The AABS 2022 Conference will look toward the future to explore how the Baltic States will move forward into the next century, as a crossroads between Europe and Asia, Nordic and Eastern Europe. Similarly, the field of Baltic Studies is at a crossroads between new and old diaspora communities negotiating the implications of what it means to advance the study and research of the Baltic States into the next century. The conference will promote intersections of academic disciplines, scholarship, and community by focusing on the implications for the Baltic States in the future at the crossroads of different regions, cultures, religions, and historical perspectives. Please find more information here, and registration here.
Solvita Burr (PhD, University of Latvia) is Visiting Lecturer of Latvian, University of Washington, and Vice Director, Latvian Language Institute.
Dr. Burr is co-chair of the Literature and Linguistics division at AABS 2022. AABS met with her to discuss the division and what she’s looking forward to at the conference. The transcript of our conversation has been lightly edited for clarity and length.
AABS: To start, can you give us a brief overview of your division and what it will cover? What’s new in your division for this conference, compared with previous years?
SB: I’ve participated in the Conference on Baltic Studies in Europe, and I really believe that this AABS conference will provide a useful overview of different fields within Baltic Studies, including the latest trends and novel topics, and what people are working on right now.
Speaking to Guntis [Šmidchens, UW Professor and member of the AABS conference team], I know this year there’s a focus on endangered languages, potentially bridging the divide between local languages and tribes in the United States to Baltic peoples, with an interdisciplinary approach combining literature studies, political science, linguistics, history, and so on. This may be nothing new, because Baltic Studies is broad and interdisciplinary. But this is the biggest bonus of this conference: you don’t need to be a linguist to participate in this discussion at this conference, you just need to be interested, and I believe you will find a lot of interesting topics overlapping different fields.
In the last few years, we know COVID made big changes to how we communicate, and many conferences moved online. That allowed people to come together, but I really hope that this conference will remain in person and bring people together that way. I believe the most important and fruitful conversations and discussions happen after official panels, at dinner or drinking coffee. This networking and being in one place, it’s so important.
AABS: Drawing from your comments about potential connections between indigenous peoples in the US and Baltic states, could you talk a little bit about how you think the global academic conversation will be advanced, or how the panels in your division will contribute to that specifically?
SB: Given that I’m responsible for Literature and Linguistics, I can say that maybe less attention is paid to indigenous peoples in general discourse, but I see that many talks at this conference are focused on lesser-used or less commonly taught languages, regional languages and minority languages, those which don’t have a formal special status.
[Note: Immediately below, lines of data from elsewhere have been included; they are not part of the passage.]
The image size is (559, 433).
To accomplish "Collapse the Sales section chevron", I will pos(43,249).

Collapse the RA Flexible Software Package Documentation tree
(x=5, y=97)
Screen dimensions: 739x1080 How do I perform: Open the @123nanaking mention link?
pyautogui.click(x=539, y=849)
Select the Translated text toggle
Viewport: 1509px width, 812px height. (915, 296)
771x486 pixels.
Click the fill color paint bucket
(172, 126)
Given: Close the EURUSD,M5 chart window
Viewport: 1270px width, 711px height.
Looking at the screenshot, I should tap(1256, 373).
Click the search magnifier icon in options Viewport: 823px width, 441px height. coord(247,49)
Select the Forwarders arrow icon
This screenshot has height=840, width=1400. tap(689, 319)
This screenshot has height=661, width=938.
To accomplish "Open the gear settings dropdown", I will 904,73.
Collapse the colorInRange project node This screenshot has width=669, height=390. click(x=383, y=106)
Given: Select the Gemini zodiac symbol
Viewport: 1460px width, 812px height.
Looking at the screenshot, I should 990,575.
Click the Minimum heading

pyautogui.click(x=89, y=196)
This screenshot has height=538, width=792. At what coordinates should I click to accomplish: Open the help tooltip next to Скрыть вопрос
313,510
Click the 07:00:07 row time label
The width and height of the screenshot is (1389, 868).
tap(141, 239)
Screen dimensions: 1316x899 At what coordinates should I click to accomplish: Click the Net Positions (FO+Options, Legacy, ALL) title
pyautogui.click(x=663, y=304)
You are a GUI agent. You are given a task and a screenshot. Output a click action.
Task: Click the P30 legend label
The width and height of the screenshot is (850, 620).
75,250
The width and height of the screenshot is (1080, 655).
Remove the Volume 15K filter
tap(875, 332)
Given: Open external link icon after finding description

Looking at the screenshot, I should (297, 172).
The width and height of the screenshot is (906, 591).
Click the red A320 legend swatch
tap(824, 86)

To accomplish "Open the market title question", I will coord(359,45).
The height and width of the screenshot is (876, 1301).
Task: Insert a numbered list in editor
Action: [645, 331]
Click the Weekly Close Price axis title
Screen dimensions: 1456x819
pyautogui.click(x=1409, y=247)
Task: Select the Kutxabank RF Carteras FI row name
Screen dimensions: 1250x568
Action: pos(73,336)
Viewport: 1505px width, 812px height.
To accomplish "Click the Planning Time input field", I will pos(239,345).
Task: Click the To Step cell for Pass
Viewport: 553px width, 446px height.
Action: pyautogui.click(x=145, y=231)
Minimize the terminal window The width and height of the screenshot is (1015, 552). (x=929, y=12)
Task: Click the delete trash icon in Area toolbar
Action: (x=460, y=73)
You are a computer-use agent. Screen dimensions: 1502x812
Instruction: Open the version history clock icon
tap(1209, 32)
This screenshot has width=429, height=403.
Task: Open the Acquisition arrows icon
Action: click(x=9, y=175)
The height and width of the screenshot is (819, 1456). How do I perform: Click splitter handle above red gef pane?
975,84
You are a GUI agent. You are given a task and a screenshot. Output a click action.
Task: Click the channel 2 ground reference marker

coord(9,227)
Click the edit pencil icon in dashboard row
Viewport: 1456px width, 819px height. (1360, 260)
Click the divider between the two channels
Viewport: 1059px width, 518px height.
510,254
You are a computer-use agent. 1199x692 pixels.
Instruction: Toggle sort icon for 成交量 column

Even though they don’t have this status doesn’t mean they’re less important to discuss.
In general, across the dozens of submissions in this division, and as a linguist, I’m particularly interested to see sociolinguistic topics like code switching and multilingualism. I’m very happy to see that researchers have touched on such important topics as homophobic discourse on the internet, for example, or hate speech and free speech. Also, multilingualism and multilingual structures in social domains like universities and schools, on TV, on radio, on the internet, also in cities’ public spaces. I also see a topic not covered as frequently in Baltic sociolinguistics: multilingual management and practices within families, especially mixed families. From the Baltic sociolinguistic perspective, this is a new topic which we haven’t paid too much attention to in the past, so this is really interesting. There are also more traditional topics on grammar, and a prescriptive view on language.
It will be really interesting to bring the European sociolinguistic tradition to UW. I’m a member of the sociolinguistic lab here, and I see a larger emphasis on sociophonetics here, as opposed to an emphasis on dialectology and variation that’s more the focus in Europe at the moment.
Lots of leading Baltic linguists and literature scholars are coming to this conference, and I’m going to encourage them (the Sociolinguistics Lab’s members) to come to these talks, because even if they’re not interested in this area specifically, their utilized theoretical frameworks can also be useful in other contexts.